■ **EXERCISE GOAL**: From the line containing "Task: Open the 应用 bookmarks folder" down to the final line of the entries below, return each line exactly and drop the pictures.

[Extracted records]
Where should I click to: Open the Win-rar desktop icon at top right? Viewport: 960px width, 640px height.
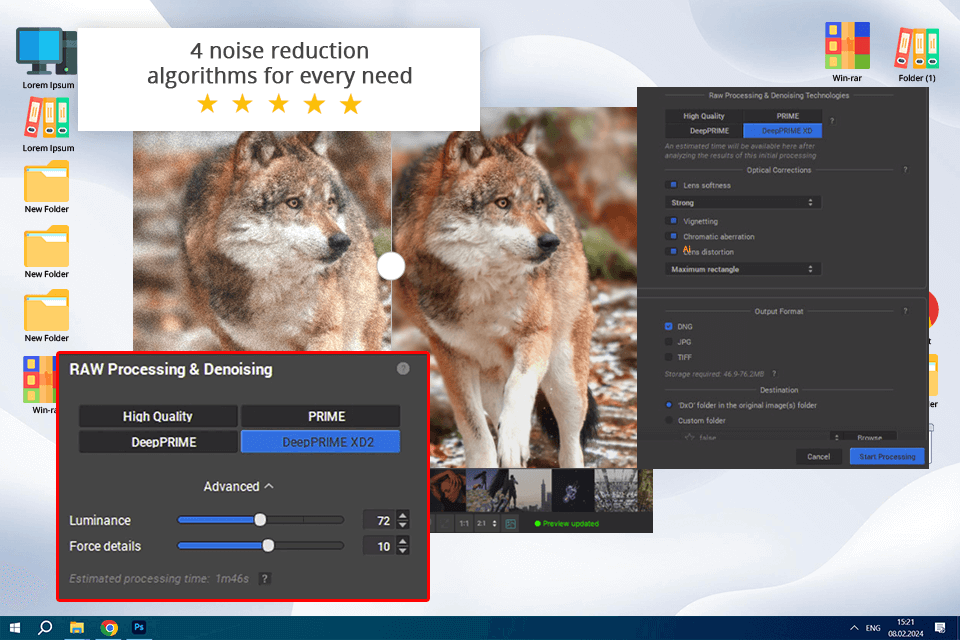click(x=846, y=46)
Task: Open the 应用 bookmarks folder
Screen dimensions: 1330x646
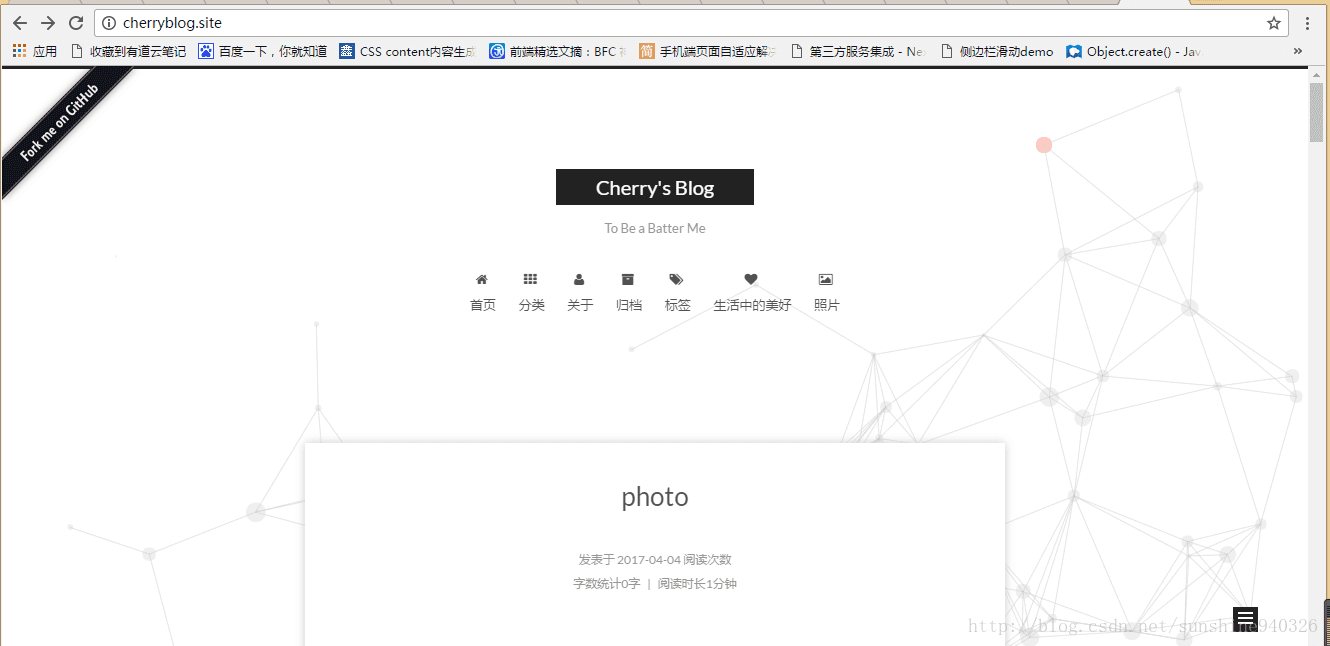Action: coord(45,50)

■ **OUTPUT OF THE TASK**:
Task: Open the 应用 bookmarks folder
Screen dimensions: 1330x646
Action: coord(45,50)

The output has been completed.